The Bunker Diary is the story of Linus a miserable rich kid who has run away from home and ends up living on the streets. He stops to help a blind man and finds himself kidnapped and trapped in an underground bunker. When he comes to and explores his prison, Linus discovers there are six of everything. Six rooms, six plates, six notebooks, six pens. He’s alone. But one by one six people come down in the lift. All have been kidnapped. And all of them are now trapped. Linus finds cameras and microphones everywhere. They’re being watched.
His companions are a mixed bunch. First to arrive is nine year old Jenny and their relationship is very warm and protective. Linus takes on the role of big brother, looking out for her and trying to help her make the most of things. Fred and Anja arrive together. He’s a junkie and she’s in property. They couldn’t be more different or react more differently to their situation. Granted, Fred does have to go through a pretty nasty detox in his first few days in the bunker. Finally, Bird who works in the city and Russell who has a terminal illness complete the new family.
The Bunker Diary is an astonishing novel, beautifully written, utterly compelling. It is the perfect depiction of relationship and character development in extreme circumstances. These people are stripped back to their bare instincts. The drive to survive. They have nothing else to focus on and nothing else to want. Linus diarises their days and nights during the captivity and the increasing horrors they face. He shows how differently each character deals, or doesn’t deal with the situation they have been forced to endure. The whole novel is a fascinating depiction of the diversity human nature at its most basic.
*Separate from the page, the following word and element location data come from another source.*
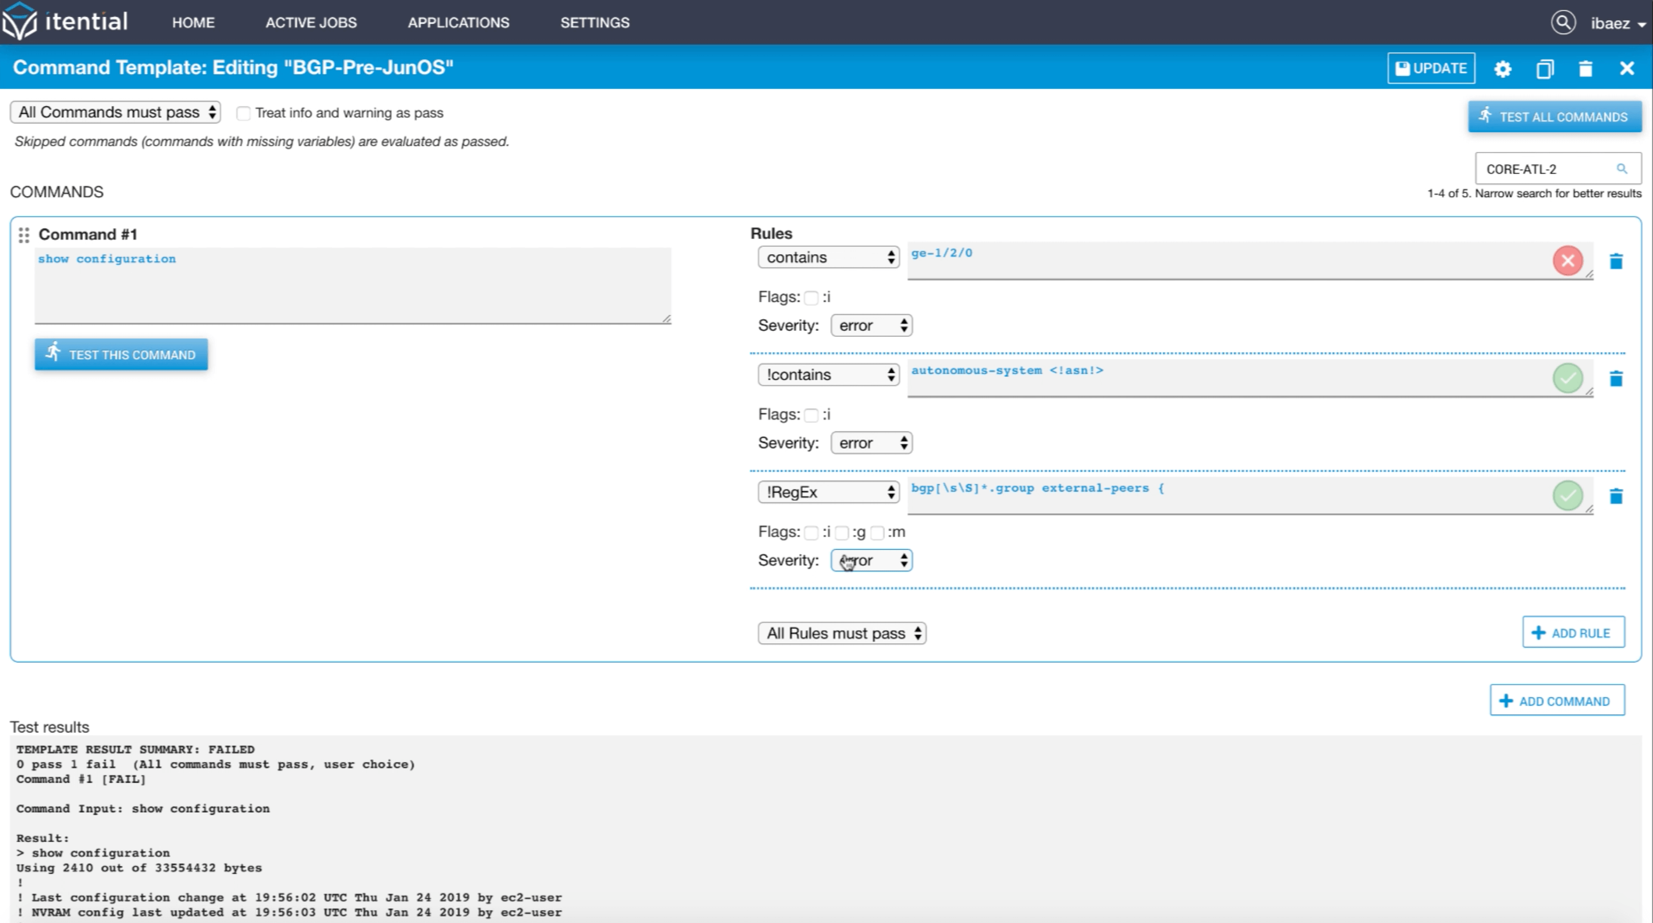Click the ADD RULE button
Screen dimensions: 1653x923
click(x=1573, y=633)
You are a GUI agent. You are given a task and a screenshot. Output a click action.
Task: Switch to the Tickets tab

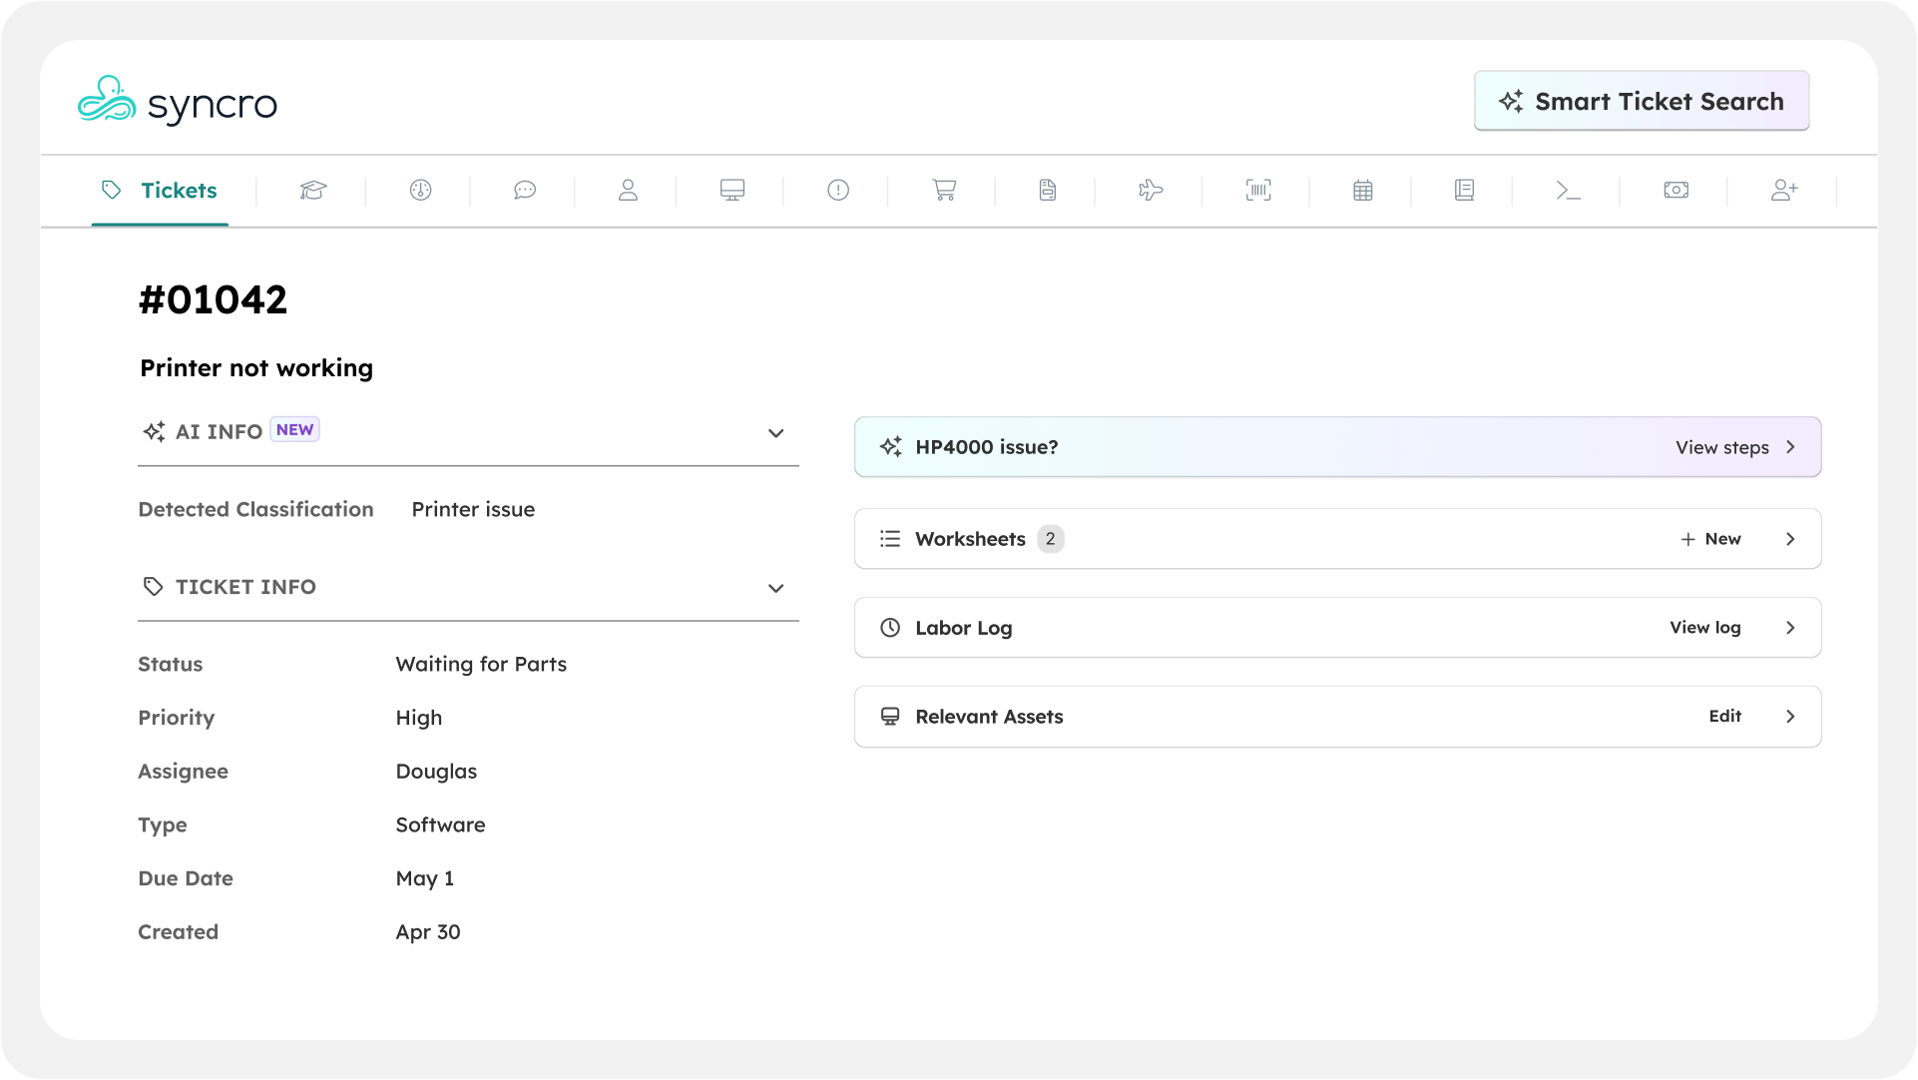click(161, 190)
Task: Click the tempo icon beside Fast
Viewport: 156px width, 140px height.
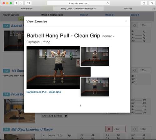Action: pos(109,129)
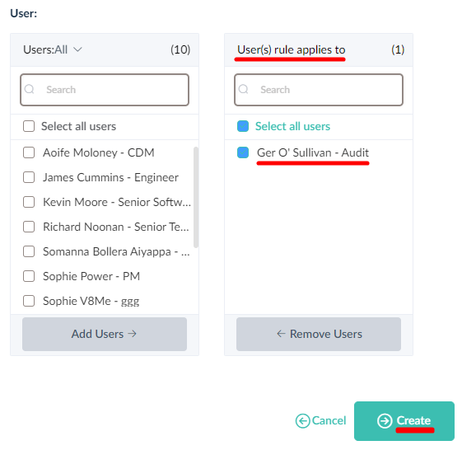Click the Cancel link
The height and width of the screenshot is (450, 462).
coord(321,420)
This is definitely a harrowing and tense read at times. But it also has some wonderfully warm moments, particularly Linus’s protective relationship with Jenny and his obvious affection for wise, dying Russell. The storyline is at times brutal and horrific, but no worse than most teen horror novels. It’s the ending that has everyone talking. I spent most of my time reading The Bunker Diary trying desperately to work out who had trapped them and why. And how were they getting out. I had all sorts of scenarios worked out and a few main suspects. I was totally wrong.
*Spoilers from now…*
To dwell on the controversies surrounding this book would do it a disservice, but I have to touch on it a little. The main complaint appears to be that, as with my Monday afternoon, it does not end well. Linus’s rich dad doesn’t come charging in with a hefty ransom payment for his freedom despite his dreams. The door to the bunker isn’t broken open by SWAT teams and none of their attempts as escape are successful. This seems to be a bad thing for kids. I’m not sure why the law of kids books says there has to be a happy ending. I would say it’s a good thing to learn that sometimes, in books as with life there isn’t one.